CROLL: I wish. I wish. It just looked like a very clean, nice place to live, and I thought, great! I can remember getting back to Liverpool with all of my bags and furniture and everything, and pulling up in the van outside the strip club and him standing outside just being like, yeah, we live right above this. How cool is that? I was like, oh, man. And so I had to put up with stripper music for a few years kind of leaking through the floors and stuff. It was quite funny.
CORNISH: I don't quite hear the influence.
CROLL: Thankfully not, no.
CORNISH: A lot of pop stars out of the U.K., people talking about them springing out of these same kind of well of neighborhoods in London. And do you have a kind of point of pride in calling somewhere else home?
CROLL: Definitely. I do. Yeah, I think there's a lot of pressure on musicians to move straight down to London. And you're kind of told from peers that you've got to live in London if you want to make it, and everything like that. But I really love Liverpool, and I live well there. I've got a lot of friends and family there, you know. I feel very proud that I've managed to get this far by living in Liverpool.
I like London, don't get me wrong, but it's just quite claustrophobic for me, and I love the kind of openness to Liverpool, yeah.
CORNISH: You've been on the road a lot and opening for, you know, huge bands - like the American band Imagine Dragons. When you're traveling like this, does this song take on some significance; like, as you get farther and farther away from home?
CROLL: Yeah, I do. I do get a bit homesick on the road, especially if it's like, a long stint. Just towards the end of the tour, it starts to get to you that you're kind of just living out of a suitcase, and you're always in a van; and you're in a hotel room, but you're in a hotel room only long enough to kind of chuck some new clothes on and get out of there. You don't kind of - I've actually started to try and hang up my clothes in the wardrobe so it feels a bit more home-ly.

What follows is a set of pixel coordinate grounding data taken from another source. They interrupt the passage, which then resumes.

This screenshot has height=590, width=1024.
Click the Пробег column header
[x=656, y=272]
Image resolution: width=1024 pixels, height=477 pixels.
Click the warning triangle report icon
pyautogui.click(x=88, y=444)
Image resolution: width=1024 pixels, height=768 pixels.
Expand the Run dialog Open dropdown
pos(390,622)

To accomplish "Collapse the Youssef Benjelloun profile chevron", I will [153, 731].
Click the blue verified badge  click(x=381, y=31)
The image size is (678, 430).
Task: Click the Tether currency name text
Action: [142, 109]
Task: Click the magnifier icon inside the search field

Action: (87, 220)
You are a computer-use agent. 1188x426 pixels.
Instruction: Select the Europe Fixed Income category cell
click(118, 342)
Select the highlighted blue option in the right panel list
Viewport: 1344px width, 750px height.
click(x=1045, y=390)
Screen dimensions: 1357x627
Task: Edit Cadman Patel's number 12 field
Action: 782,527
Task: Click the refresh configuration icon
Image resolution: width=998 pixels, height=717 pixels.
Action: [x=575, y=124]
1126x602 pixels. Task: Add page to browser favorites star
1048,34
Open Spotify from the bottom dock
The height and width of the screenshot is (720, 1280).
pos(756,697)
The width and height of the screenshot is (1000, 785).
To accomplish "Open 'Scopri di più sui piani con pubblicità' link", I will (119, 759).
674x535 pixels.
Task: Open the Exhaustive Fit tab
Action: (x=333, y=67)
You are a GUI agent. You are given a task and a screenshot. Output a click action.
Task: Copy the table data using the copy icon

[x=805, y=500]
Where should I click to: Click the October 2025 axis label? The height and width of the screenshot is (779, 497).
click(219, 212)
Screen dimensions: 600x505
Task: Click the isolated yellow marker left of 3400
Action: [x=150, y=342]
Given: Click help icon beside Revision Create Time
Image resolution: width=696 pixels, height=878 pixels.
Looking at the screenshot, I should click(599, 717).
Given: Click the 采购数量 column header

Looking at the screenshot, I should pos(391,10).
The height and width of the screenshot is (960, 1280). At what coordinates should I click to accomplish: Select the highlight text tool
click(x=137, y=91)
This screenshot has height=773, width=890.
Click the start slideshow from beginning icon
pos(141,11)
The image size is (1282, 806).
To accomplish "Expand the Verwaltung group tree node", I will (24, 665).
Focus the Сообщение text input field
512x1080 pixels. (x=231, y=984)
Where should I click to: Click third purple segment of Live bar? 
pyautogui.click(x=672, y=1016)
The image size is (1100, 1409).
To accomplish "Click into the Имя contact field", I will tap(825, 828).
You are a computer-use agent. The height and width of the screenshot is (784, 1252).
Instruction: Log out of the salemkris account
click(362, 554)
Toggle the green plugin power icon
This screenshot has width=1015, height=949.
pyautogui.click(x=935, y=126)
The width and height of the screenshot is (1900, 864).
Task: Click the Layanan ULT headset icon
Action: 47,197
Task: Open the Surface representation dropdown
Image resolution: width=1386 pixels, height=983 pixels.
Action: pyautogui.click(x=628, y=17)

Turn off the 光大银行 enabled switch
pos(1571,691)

CROLL: But that's - that sounded really sad then. You kind of gave me a sympathetic aww.
CORNISH: Well, I'd be worried if you said: I have to - I raid the mini bar.
CROLL: No, none of that. I can't afford those mini bars. But yeah, I do miss home and it's definitely a nice song to listen to, to remind you of what is back home.
CORNISH: Well, Dan Croll, thank you so much for sharing the stories behind the song. We really appreciate it.
CROLL: No problem. Thank you very much for having me.
CORNISH: Dan Croll - the song is called "Home." It's off his new album, "Sweet Disarray."